Before you begin, you should have the following information and basics ready:

  • Access to the accounting system and the open items list (accounts receivable)
  • Current analysis of your top 20 customers by revenue and outstanding receivables
  • Overview of payment terms (standard and individual agreements)
  • Information on existing trade credit insurance, factoring or guarantee agreements (if any)
  • Clear allocation of responsibilities: Who is in charge of accounts receivable, dunning/collections, and customer communication?
  • Management's willingness to adjust processes quickly

Tip: Block out 2-4 hours per week for the next 30 days in which management and finance leaders review and decide on the steps together.

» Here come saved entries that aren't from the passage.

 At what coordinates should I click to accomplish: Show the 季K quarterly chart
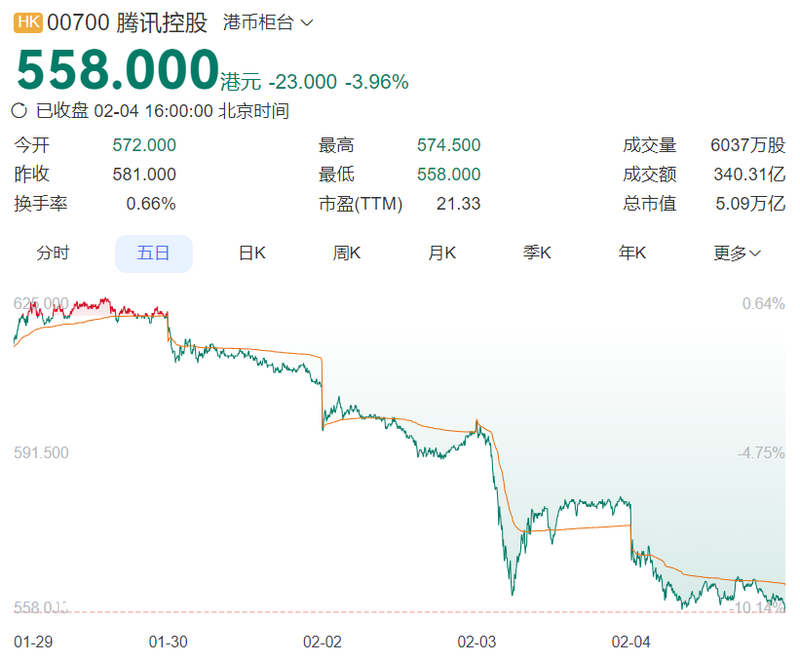coord(537,253)
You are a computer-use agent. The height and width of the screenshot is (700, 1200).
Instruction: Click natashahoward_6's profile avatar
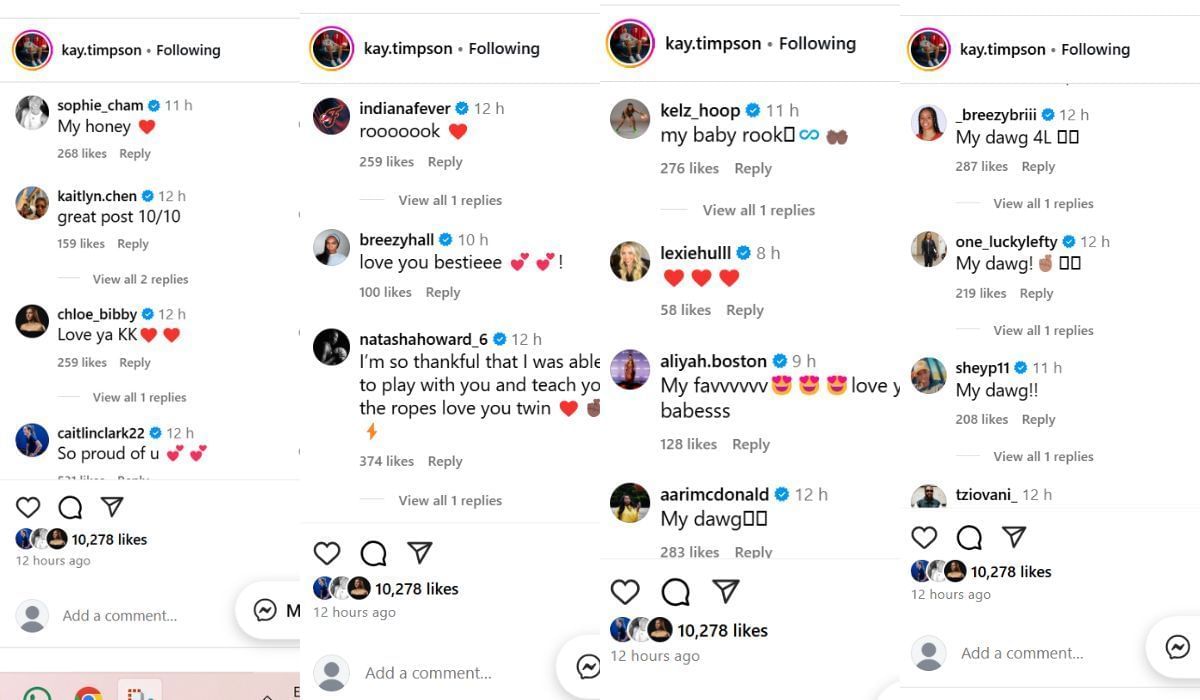pyautogui.click(x=331, y=347)
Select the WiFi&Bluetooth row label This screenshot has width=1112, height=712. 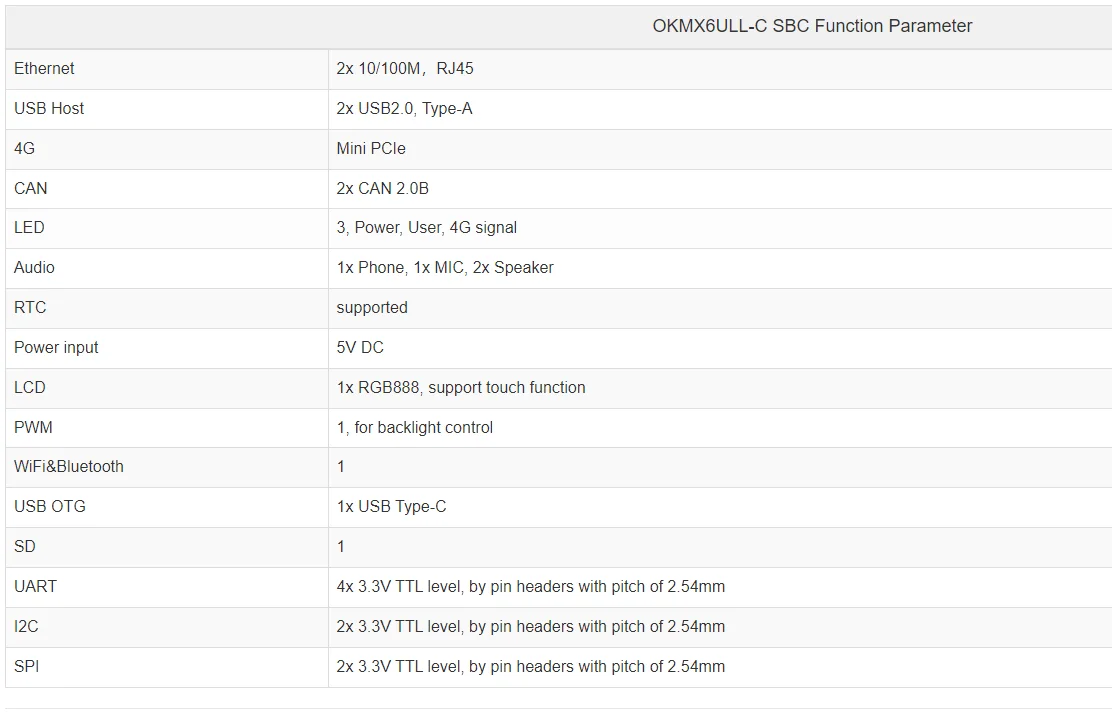coord(69,467)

Days 1-7: Create transparency and analyze your starting point

Step 1: Structure your receivables and define key metrics

Start by getting a clear picture of the current situation.

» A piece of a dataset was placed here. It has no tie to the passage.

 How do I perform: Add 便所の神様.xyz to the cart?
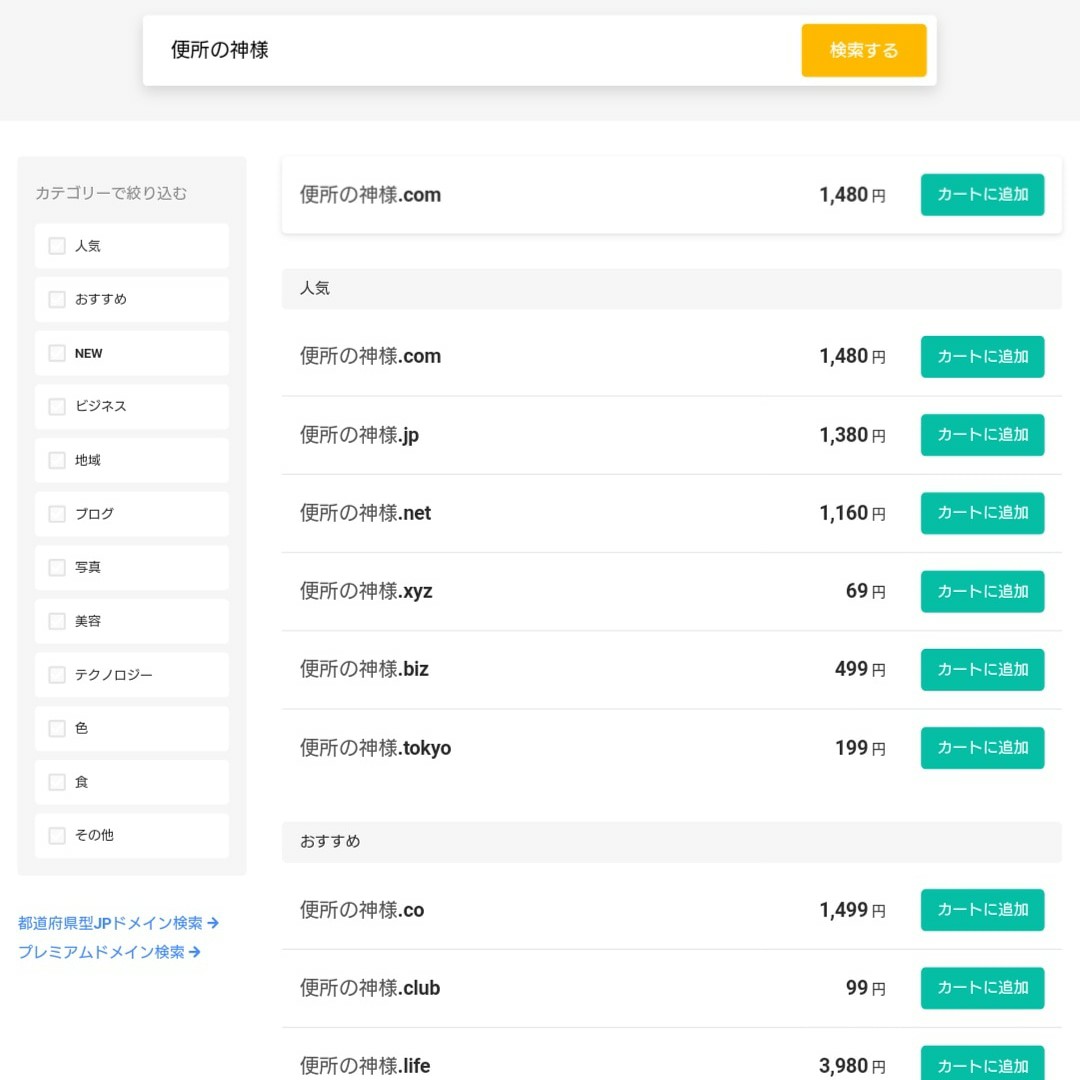tap(982, 591)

  1. Generate a current open items list (aging report) as of a specific cut-off date.
  2. Prepare an aging analysis of your receivables (for example 0-30, 31-60, 61-90, >90 days past due).
  3. Define 3-5 core KPIs that you will evaluate regularly in future, such as:
    • Days Sales Outstanding (DSO) / average collection period
    • Share of overdue receivables in relation to total receivables
    • Amount and number of receivables past due >60 and >90 days
    • Dunning rate: share of invoices that require reminders

Professional working capital management manages inventory, receivables, and payables to ensure sufficient liquidity for day-to-day operations.

Common mistake: Companies often only analyze receivables after defaults occur. Integrate receivables KPIs firmly into your monthly reporting instead of waiting until a crisis hits.

Step 2: Identify problem areas

Analyze your open items list in a targeted way:

  • Which customers consistently show up with overdue balances?
  • Are there industry or country clusters with longer payment periods?
  • Are certain sales units, locations or product lines particularly affected?

Highlight the most critical 20% of your customers that account for the majority of overdue receivables. Focusing on this segment alone often leads to a noticeable improvement in cash flow.

Tip: Visualize your receivables aging with a bar chart to get a quick overview.

Step 3: Map the process from order to payment receipt

Create a concise process map:

  1. Quote and order approval
  2. Credit check and credit limit allocation
  3. Invoicing (timing, format, requirements)
  4. Payment monitoring
  5. Dunning process and escalation stages
  6. Handover to collections agency or legal department

For each step, note:

  • Responsible person/role
  • Systems/tools used
  • Estimated processing times

Common mistake: Dunning is often treated as a side task within accounting. Clarify who makes the call when key customers are repeatedly late - finance, sales, or management.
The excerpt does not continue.